Profiling is controlled via the @profile macro. Your first step is to determine which code you want to profile and encapsulate it inside a @profile begin ... end block, like this:

@profile begin
function f1(x::Int)
  z = 0
  for j = 1:x
    z += j^2
  end
  return z
end

function f1(x::Float64)
  return x+2
end

function f1{T}(x::T)
  return x+5
end

f2(x) = 2*x
end     # @profile begin

Now load the file and execute the code you want to profile, e.g.:

f1(215)
for i = 1:100
  f1(3.5)
end
for i = 1:150
  f1(uint8(7))
end
for i = 1:125
  f2(11)
end

To view the execution times, type @profile report.

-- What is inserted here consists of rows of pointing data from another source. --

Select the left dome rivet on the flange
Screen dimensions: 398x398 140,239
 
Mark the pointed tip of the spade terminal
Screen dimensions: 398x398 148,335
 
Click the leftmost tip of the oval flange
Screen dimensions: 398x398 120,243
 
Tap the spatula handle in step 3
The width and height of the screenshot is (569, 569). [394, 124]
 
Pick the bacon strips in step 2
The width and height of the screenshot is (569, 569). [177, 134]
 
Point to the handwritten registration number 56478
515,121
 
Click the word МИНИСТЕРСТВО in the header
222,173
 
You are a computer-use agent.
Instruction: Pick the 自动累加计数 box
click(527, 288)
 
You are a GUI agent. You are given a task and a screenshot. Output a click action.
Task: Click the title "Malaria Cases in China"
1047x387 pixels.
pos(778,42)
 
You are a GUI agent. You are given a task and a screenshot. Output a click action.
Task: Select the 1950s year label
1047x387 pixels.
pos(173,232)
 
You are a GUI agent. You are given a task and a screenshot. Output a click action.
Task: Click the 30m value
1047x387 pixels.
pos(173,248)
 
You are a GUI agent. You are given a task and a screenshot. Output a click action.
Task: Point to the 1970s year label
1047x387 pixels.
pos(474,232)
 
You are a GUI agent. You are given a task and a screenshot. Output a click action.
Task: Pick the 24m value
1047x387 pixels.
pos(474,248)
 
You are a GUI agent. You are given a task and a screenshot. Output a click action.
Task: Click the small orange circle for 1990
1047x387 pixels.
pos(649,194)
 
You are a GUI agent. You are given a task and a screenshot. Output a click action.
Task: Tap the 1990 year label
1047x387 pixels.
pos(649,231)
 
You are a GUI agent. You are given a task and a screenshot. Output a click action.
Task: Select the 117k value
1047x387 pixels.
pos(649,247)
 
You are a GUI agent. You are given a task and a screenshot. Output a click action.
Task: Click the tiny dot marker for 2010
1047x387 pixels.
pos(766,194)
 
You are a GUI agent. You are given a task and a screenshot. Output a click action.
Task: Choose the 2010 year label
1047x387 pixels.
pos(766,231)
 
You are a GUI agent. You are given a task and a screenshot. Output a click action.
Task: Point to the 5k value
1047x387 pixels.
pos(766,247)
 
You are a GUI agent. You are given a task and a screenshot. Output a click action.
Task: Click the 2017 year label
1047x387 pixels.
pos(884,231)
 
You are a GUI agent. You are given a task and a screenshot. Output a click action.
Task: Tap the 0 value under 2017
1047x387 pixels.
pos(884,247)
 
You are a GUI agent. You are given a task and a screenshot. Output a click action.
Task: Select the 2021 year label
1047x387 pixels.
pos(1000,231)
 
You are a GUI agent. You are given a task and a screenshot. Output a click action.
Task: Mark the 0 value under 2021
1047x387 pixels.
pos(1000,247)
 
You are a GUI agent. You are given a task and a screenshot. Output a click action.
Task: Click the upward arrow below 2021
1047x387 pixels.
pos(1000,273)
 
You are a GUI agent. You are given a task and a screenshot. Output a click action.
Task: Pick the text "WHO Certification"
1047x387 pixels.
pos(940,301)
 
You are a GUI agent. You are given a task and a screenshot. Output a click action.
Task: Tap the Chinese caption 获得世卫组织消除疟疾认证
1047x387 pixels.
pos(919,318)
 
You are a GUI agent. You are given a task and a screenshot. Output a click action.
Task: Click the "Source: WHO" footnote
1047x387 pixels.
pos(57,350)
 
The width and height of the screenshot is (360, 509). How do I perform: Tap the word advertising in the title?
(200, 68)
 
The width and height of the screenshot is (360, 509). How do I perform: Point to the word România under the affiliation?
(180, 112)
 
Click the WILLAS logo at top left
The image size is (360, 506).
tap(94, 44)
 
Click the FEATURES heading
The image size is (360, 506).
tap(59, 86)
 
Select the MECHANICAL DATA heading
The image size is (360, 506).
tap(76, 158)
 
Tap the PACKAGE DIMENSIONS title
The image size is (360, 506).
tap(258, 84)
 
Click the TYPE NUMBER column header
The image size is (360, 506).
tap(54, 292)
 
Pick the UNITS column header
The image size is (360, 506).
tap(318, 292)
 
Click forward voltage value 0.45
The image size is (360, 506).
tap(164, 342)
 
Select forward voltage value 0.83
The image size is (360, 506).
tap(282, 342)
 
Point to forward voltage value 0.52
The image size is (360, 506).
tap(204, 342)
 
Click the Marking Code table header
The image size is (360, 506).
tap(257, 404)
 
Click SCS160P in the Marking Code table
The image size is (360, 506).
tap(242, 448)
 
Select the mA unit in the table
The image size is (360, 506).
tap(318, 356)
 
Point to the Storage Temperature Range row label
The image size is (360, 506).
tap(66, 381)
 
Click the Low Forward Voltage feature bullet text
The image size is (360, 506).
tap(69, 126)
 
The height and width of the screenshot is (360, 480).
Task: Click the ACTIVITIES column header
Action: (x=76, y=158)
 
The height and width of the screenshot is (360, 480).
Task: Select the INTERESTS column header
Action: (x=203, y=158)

Here are the various options you have for controlling profiling:

  • @profile report: display cumulative profiling results
  • @profile clear: clear all timings accumulated thus far (start from zero)
  • @profile off: turn profiling off (there is no need to remove @profile begin ... end blocks)
  • @profile on: turn profiling back on

Tips

You should always discard the results of your first run: it may include the overhead needed to JIT-compile some of the subfunctions.

The primary source of variability is the garbage collector—if it runs between two “instrumentation” lines, its execution time gets added to the time that your own line of code contributes. This can make a fast-running line seem puzzlingly slow. One good way to reduce the variance is to run gc() before profiling. However, if your code tends to accumulate a bunch of temporaries that need to be cleaned up in the middle of the run, then calling gc() at the beginning can cause the collector to run at the same point in the code each time, a misleading but consistent result. A different approach is to use multiple runs (without an explicit gc()) and hope that the collector runs at different points in each run. The cost of a given line is probably best reflected in those runs with shortest time for that line.

Limitations

Profiling adds a performance overhead which can be significant. You can prevent a subsection of your code from being profiled by encapsulating it inside a begin ... end block; in this case, the block as a whole is profiled, but the individual lines inside the block are not separately timed.

The profiler tries to compensate for its overhead in the reported times. This naturally leads to some degree of uncertainty about the execution time of individual lines. More significantly, currently the profiler does not compensate for its own instrumentation in profiled subfunctions. Consequently, it’s recommended that you avoid profiling nested code as a big chunk—you probably want to pick out individual functions or groups of functions to profile separately.